START Selected text

Here are some of mine.
1. The sharp change in the steepness of steps leading down to our cellar - that one time when my husband had to re-apply Pythagorean theorem.
2. This place in Jerome K. Jerome's Three Men in a Boat:
I knew a young man once, he was a most conscientious fellow, and, when he took to fly-fishing, he determined never to exaggerate his hauls by more than twenty-five per cent.
“When I have caught forty fish,” said he, “then I will tell people that I have caught fifty, and so on. But I will not lie any more than that, because it is sinful to lie.”
But the twenty-five per cent. plan did not work well at all. He never was able to use it. The greatest number of fish he ever caught in one day was three, and you can’t add twenty-five per cent. to three—at least, not in fish.
So he increased his percentage to thirty-three-and-a-third; but that, again, was awkward, when he had only caught one or two; so, to simplify matters, he made up his mind to just double the quantity.
He stuck to this arrangement for a couple of months, and then he grew dissatisfied with it. Nobody believed him when he told them that he only doubled, and he, therefore, gained no credit that way whatever, while his moderation put him at a disadvantage among the other anglers. When he had really caught three small fish, and said he had caught six, it used to make him quite jealous to hear a man, whom he knew for a fact had only caught one, going about telling people he had landed two dozen.
So, eventually, he made one final arrangement with himself, which he has religiously held to ever since, and that was to count each fish that he caught as ten, and to assume ten to begin with. For example, if he did not catch any fish at all, then he said he had caught ten fish—you could never catch less than ten fish by his system; that was the foundation of it. Then, if by any chance he really did catch one fish, he called it twenty, while two fish would count thirty, three forty, and so on.

END Selected text
START Record excerpts

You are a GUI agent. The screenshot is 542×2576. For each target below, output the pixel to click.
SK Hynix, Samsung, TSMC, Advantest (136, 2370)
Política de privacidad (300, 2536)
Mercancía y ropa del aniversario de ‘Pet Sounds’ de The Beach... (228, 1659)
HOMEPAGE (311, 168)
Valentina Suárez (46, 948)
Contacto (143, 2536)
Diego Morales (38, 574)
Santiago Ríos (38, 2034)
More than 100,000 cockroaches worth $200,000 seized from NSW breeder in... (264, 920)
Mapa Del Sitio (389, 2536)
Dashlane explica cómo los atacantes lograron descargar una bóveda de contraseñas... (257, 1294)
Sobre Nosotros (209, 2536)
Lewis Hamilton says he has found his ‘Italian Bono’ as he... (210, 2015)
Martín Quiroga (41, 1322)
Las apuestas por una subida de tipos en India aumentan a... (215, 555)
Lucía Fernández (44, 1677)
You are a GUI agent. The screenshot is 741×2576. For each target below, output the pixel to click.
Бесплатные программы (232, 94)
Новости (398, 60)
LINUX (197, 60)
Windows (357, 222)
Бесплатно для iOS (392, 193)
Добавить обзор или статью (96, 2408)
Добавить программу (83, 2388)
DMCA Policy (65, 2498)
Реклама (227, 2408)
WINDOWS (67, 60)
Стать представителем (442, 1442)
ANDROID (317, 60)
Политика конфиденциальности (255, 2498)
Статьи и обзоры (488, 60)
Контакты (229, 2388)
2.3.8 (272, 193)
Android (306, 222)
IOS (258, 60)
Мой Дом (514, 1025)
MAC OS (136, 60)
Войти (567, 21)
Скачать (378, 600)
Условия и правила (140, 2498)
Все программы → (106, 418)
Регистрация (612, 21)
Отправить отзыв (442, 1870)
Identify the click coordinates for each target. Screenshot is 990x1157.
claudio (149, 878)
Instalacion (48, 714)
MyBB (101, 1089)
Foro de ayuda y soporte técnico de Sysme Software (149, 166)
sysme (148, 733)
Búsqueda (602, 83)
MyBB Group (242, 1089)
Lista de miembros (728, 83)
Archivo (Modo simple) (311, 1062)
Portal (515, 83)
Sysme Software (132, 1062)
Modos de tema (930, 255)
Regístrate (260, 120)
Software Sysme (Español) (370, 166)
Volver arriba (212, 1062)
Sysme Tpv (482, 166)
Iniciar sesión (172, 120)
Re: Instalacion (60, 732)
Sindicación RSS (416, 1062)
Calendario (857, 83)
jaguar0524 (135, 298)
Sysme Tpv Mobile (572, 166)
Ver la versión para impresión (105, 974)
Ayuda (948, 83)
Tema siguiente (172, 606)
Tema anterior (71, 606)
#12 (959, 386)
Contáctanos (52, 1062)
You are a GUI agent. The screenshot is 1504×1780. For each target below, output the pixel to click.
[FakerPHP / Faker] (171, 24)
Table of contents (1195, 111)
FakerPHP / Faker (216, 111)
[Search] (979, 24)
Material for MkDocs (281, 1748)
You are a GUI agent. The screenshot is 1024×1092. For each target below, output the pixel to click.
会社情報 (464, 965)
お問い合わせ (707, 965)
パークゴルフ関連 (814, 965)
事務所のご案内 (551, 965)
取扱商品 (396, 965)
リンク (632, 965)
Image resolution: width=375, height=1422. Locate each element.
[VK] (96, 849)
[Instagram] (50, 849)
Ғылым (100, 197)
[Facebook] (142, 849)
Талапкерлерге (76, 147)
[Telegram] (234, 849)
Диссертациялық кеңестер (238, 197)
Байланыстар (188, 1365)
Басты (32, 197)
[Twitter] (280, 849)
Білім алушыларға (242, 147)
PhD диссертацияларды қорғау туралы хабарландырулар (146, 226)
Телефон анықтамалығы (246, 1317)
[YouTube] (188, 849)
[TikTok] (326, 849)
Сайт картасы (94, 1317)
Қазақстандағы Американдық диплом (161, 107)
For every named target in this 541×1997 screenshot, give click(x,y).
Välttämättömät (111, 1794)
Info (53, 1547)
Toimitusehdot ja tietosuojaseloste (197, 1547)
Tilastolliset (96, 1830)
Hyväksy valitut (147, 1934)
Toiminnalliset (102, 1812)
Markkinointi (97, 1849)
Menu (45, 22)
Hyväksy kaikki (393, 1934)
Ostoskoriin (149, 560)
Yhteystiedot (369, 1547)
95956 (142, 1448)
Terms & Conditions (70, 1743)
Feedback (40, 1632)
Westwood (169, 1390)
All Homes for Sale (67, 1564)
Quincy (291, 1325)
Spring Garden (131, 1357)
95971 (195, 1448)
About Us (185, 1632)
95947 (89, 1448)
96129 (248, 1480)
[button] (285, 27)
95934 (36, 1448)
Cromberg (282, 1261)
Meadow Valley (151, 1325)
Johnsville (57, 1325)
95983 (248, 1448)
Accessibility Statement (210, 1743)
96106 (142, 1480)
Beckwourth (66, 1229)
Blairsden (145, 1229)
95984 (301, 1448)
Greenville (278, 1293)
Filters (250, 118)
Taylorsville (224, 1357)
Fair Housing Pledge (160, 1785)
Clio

END Record excerpts

* _Task item 1_
In the text, list in order each plan the young man adopted for exaggerating his catch.
* _Task item 2_
According to the text, what was the greatest number of fish the young man ever caught in one day?
* _Task item 3_
Retype the text from "2. This place" up to and including "not in fish.".
The data has no connection to the text.

* _Answer area 1_
- Adding twenty-five per cent
- Adding thirty-three-and-a-third per cent
- Doubling the quantity
- Counting each fish as ten and assuming ten to begin with

* _Answer area 2_
Three.

* _Answer area 3_
2. This place in Jerome K. Jerome's Three Men in a Boat:
I knew a young man once, he was a most conscientious fellow, and, when he took to fly-fishing, he determined never to exaggerate his hauls by more than twenty-five per cent.
“When I have caught forty fish,” said he, “then I will tell people that I have caught fifty, and so on. But I will not lie any more than that, because it is sinful to lie.”
But the twenty-five per cent. plan did not work well at all. He never was able to use it. The greatest number of fish he ever caught in one day was three, and you can’t add twenty-five per cent. to three—at least, not in fish.